Jacklin - Monty still has Major potential

Tony Jacklin, the last European winner of the US Open, believes Colin Montgomerie can lift himself out of his current slump to be a contender for the title this week.

Jacklin - Monty still has Major potential

Tony Jacklin, the last European winner of the US Open, believes Colin Montgomerie can lift himself out of his current slump to be a contender for the title this week.

Montgomerie will tee off at Olympia Fields near Chicago on Thursday on the back of two successive missed cuts in Britain – and with the not-too-distant memory of six early exits in seven starts in America earlier this season.

But Jacklin said: “Once Monty gets the bit between his teeth anything is possible. Everybody saw the Ryder Cup last September how well he can play and on his day there is no greater threat. I still think that he can be our number one hope.

“The fact that he’s never won a US Tour event is absolutely incredible to me considering the ability he has.

“Unfortunately, he’s made life difficult for himself at times by getting involved in various scrapes with the galleries, but I hope he’s old enough and wise enough now to change the subject if anybody tries anything again.

“He’s essentially a nice guy with an incredible ability to play golf. In full flow he’s wonderful to watch.”

This week is Montgomerie’s 50th attempt to win a Major, starting with two qualifying failures for the Open Championship in 1988 and 1989.

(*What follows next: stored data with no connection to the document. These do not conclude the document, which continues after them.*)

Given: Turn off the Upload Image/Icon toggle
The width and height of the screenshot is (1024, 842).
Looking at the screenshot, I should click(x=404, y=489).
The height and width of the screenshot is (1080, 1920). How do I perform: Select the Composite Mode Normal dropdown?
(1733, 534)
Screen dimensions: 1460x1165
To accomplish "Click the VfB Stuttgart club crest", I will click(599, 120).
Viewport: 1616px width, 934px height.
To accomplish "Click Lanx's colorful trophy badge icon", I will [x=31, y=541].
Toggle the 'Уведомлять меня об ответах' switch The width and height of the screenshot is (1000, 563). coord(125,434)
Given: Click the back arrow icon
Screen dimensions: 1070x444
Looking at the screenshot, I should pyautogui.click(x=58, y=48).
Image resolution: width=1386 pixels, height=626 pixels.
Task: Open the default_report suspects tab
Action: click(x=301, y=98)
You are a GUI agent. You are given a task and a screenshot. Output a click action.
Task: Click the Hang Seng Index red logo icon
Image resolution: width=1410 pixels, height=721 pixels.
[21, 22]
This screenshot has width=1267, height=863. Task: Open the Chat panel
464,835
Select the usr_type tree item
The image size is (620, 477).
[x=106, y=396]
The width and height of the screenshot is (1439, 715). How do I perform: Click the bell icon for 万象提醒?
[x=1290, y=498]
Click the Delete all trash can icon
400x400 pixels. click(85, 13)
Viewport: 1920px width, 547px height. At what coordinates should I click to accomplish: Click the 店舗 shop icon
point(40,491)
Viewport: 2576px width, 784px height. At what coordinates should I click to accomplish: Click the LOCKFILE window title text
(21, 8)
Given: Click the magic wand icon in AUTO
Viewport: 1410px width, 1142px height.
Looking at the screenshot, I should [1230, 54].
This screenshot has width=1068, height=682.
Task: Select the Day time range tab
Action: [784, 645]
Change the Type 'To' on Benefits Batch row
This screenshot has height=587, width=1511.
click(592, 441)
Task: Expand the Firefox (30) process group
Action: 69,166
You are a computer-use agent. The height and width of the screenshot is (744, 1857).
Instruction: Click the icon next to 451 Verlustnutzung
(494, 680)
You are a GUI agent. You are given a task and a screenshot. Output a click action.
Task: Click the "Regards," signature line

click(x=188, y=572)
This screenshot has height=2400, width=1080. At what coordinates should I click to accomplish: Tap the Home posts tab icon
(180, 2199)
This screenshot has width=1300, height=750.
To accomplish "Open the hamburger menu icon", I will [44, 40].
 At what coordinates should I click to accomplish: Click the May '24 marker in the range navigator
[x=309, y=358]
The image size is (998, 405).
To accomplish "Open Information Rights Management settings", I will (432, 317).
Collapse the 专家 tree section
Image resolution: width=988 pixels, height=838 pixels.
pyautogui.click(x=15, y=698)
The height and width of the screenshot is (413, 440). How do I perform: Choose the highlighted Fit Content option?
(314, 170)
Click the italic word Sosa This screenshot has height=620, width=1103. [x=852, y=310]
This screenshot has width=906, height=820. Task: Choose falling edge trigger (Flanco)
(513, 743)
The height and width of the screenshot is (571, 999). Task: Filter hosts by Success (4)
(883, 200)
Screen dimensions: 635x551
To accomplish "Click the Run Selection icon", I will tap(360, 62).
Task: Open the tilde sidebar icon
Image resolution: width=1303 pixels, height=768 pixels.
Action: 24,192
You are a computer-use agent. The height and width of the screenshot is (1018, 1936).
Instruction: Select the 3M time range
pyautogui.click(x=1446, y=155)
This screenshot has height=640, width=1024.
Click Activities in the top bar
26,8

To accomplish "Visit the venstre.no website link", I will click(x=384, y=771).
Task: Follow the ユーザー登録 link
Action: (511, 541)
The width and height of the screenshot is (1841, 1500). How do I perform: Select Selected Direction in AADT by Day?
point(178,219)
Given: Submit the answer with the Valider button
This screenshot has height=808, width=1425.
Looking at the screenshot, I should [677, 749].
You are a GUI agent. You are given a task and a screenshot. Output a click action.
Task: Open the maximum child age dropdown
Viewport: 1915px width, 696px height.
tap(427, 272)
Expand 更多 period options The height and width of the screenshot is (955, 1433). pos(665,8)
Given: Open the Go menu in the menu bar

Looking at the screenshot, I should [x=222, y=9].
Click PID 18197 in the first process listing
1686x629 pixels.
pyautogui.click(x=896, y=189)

It is also his last Major before he turns 40 – that comes on June 23 – and he knows that very few players in the modern game wait as long as he has and then do it.

The last was Mark O’Meara, 41 and playing his 57th Major when he won the 1998 Masters. Incredibly, three months later he lifted the Open as well.

And before O’Meara it was Tom Kite, 42 and in his 67th Major when he captured the 1992 US Open at Pebble Beach.

That was the week Montgomerie made his debut in the event – and nearly won. When he finished in mid-afternoon with a level par total a gale was blowing and Jack Nicklaus even congratulated him on what he thought would be a winning score.

But the Scot eventually finished third and there have been two even nearer misses since.

In 1994 he was in a play-off at Oakmont with Ernie Els and Loren Roberts – Els won – and in 1997 he produced a magnificent opening 65, but was heckled the next day and ended up losing by one – to Els again.

In the last three seasons, however, Montgomerie has failed to register one top-10 finish – not just in the US Open, but in all four Majors.

He had a 64 in the second round of the Open at Muirfield last year, but followed it with an 84 when the weather again turned wild.

Then came The Belfry and with the seven-time European number one top-scoring in the thrilling victory over the Americans – and appearing in the best of moods all week – nobody was writing off his chances of winning a Major at long last when they came round again.

That was then and this is now. Montgomerie’s string of missed cuts in the States included the Masters, where he had rounds of 78 and 76, and his failure to play all four days of either the Wales Open or British Masters makes a US Open title look remote indeed.

Jacklin for one, however, hopes that things might be about to change again.

The 58-year-old has said repeatedly over the years that he would not feel any resentment if his position as “last British winner of the US Open” was taken - just a feeling of pride in British golf.

“There’s no doubt that it’s the hardest Major to win and you need an element of luck,” he said.

“But when I won at Hazeltine it was the best golf I ever played in my life. I walked on water.”

Winner the previous July of the Open at Lytham, Jacklin had also tasted success on the US Tour when he arrived in Minneapolis. Yet still he felt resentment in the air.

“Run-of-the-mill players, not the stars, made it clear I was not welcome. They were miserable, mean-spirited people who looked on foreigners as unwelcome visitors who had come onto their patch and were taking money out of their pockets.

“Well, I’ve never met anybody who could help where they were born. I felt the brunt of it and was quite sensitive to some of the comments – but it made me want to win even more.”

On an opening day when 69 of the 150 players shot 80 or higher, Jacklin birdied five of the first nine holes and took a two-stroke lead with his one-under-par 71.

Then came three successive 70s, each one widening the gap further until he eventually triumphed by seven – the biggest win since 1921. It earned him 30,000 US dollars (€25,600).

“Even when I won some fellow competitors just walked by,” added Jacklin. And if nothing else I did have the satisfaction of putting two fingers up at guys like Dave Hill (the runner-up) or Howie Johnson, whose comment to me after I won was not ’Congratulations’, but a surly ’You holed some putts’.”

Thirty-three years on Jacklin senses things have changed.

He said: “Europeans go to America so much more now that friendships have been formed. There might be still one or two who don’t like the foreign invasion, but I don’t know that.”